On the ride home, my uncle screamed at me. Hours into the night at home, he yelled, slammed doors, pounded the table, while holding me captive to it all. His anger went on for weeks, and could surface at any time. He said it looked like I had deliberately thrown the game and didn't care about my teammates. In his opinion, I was a person without merit.


My timid older sister dared to say, "She was just trying to be a good sport."


To which my uncle replied, "The world doesn't give a damn about good sports! The world cares about winners. The world cares about loyalty to your own people."


He let me finish out the season by playing in the county all-star game since I had been selected, and he didn't want to embarrass himself. I passed the ball off in that game every time I touched it and scored two points.


Then, he never let me play again.


I lost a key element of my self esteem during my uncle's tirade and didn't begin to recover it until I was an adult. My compassion for Ben, and my identification with him, in The Great Santini helped me see how deeply I had been damaged by my basketball experience. While I had already done a lot of work on undoing childhood traumas, Pat Conroy's willingness to expose his own raw sorrow helped me break through the wall around my heart. I began to chip away at the deepest strata holding that wall in place.


After the movie, of course, I became a huge fan of Conroy's writing and have since read all of his novels. Some more than once. Pat Conroy died a few years ago, and although I had never met him, I felt I had lost a friend. A few months ago, I was given the great honor of being selected as writer-in-residence at the Pat Conroy Center in Beaufort, SC. A friend told me that it was tradition to leave an object on Pat's headstone. Of course, my basketball memory and Pat's role in helping me heal came to mind immediately. I thought of leaving a miniature basketball, but couldn't find one.

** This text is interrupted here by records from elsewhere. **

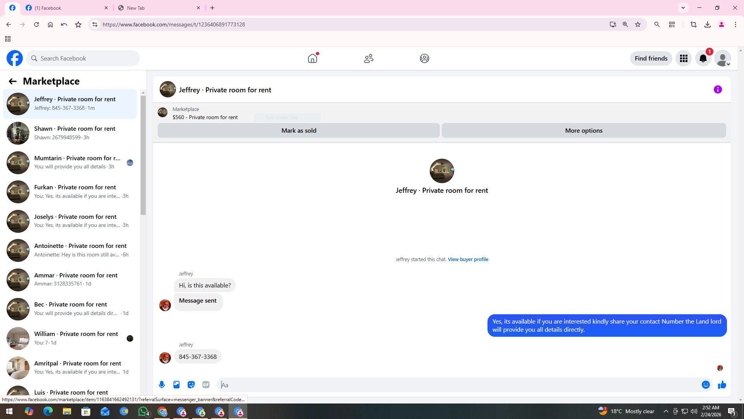Open the GIF picker icon
Screen dimensions: 744x419
206,384
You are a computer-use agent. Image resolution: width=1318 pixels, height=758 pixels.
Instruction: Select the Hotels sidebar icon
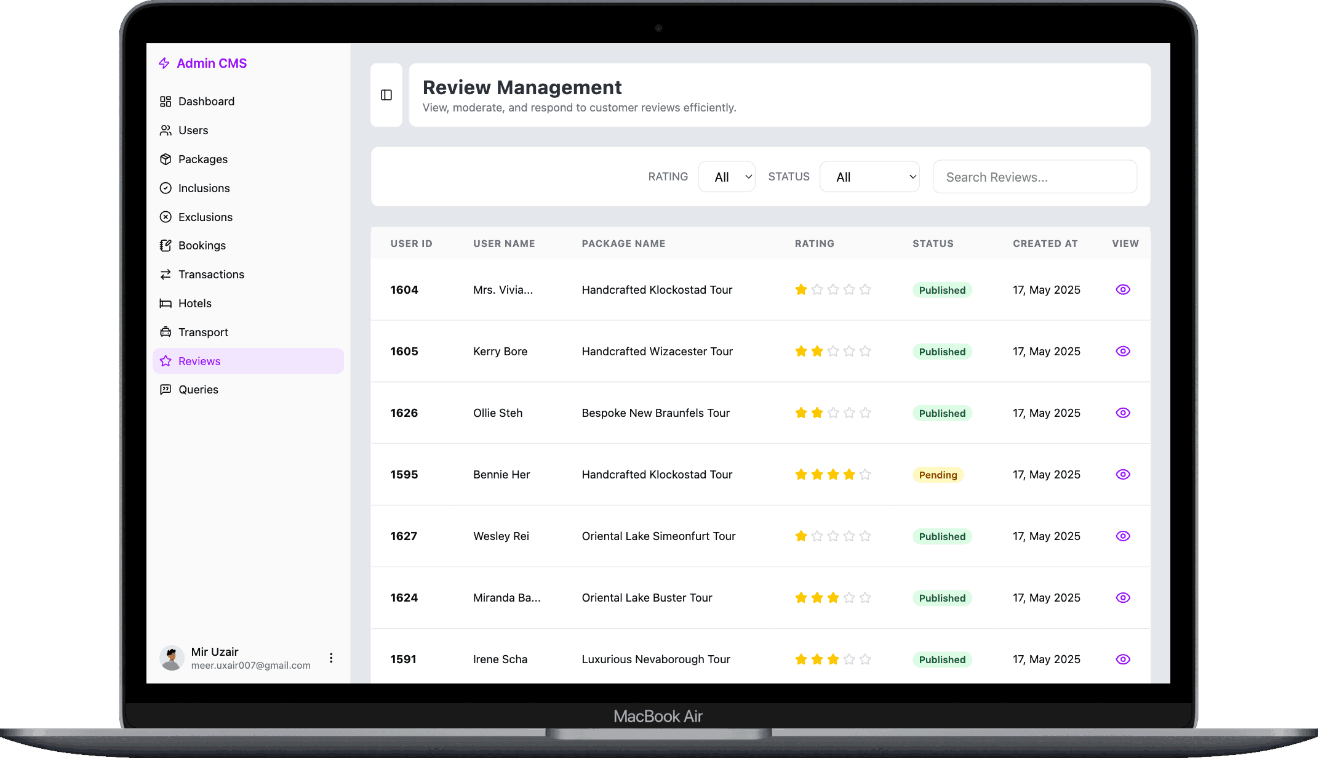[165, 303]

Then, another memory came to mind. When I was in the ninth grade, I won a medal for

mathematics. I had the highest average in algebra for the entire high school. The next year, my uncle took me out of college prep and made me take secretarial courses. He wasn't going to spend "one more red cent" on me past high school. So, after algebra, I took bookkeeping, typing, and shorthand. The first year into my new high school program, I won a medal for shorthand.

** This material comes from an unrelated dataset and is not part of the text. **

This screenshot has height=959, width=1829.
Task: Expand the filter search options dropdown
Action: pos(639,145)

I decided to leave my two medals at Pat's gravesite. As you can see, the mathematics one is bigger, with bold script and building blocks, set against a background of upward shooting rays, crowned by the lamp of knowledge. The mathematics medal shouts power and authority. The smaller shorthand medal whispers with delicacy and tact. It assures you that the winner has been properly trained to demurely sit across the desk from a man; to write his pearls of wisdom down at 80 per minute, transcribe them, and return them to him perfectly typed onto crisp, white paper.

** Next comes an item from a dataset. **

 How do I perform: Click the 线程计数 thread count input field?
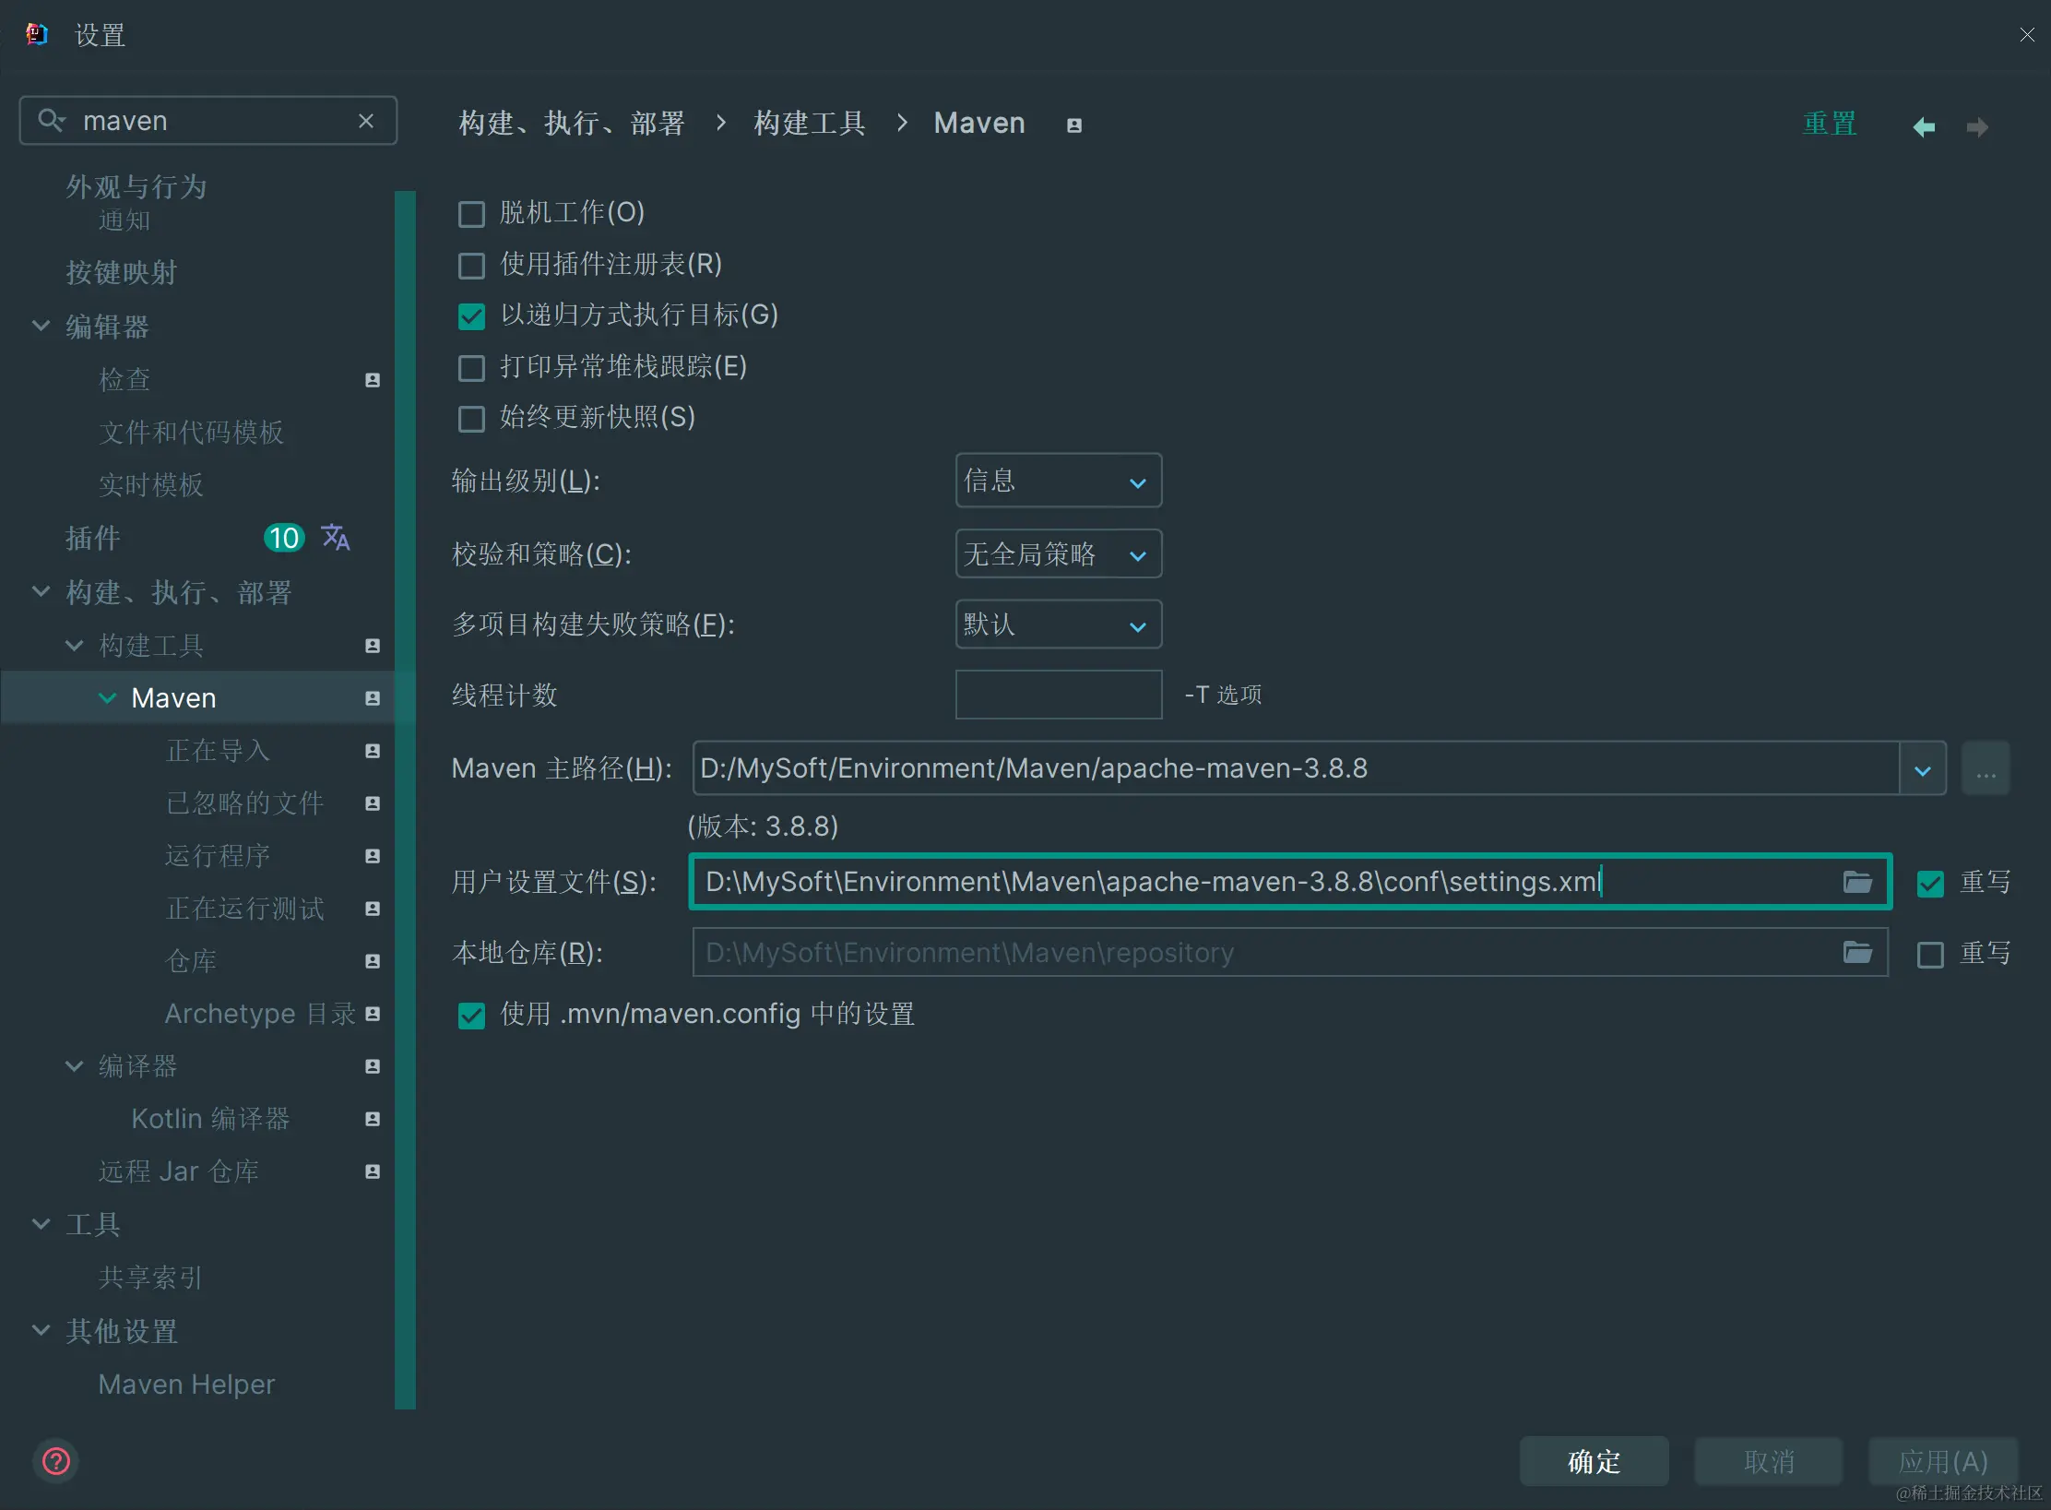1058,695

The medals represent what happened to me in a way I've been trying to properly define for myself all these years. In athletics and scholarship, I was on a powerful, authentic path, only to be slammed off course by a frightened man who couldn't bear the thought of those qualities thriving in a girl.


I have always regretted that I didn't find a way to contact Pat Conroy and let him know what his writing has meant to me. So, this will have to do. This is my love letter to you, Pat. Thank you for cracking open your own heart, using the chisel of your brilliant words, your boundless compassion, and your fragile vulnerability. Your courage helped me to find mine.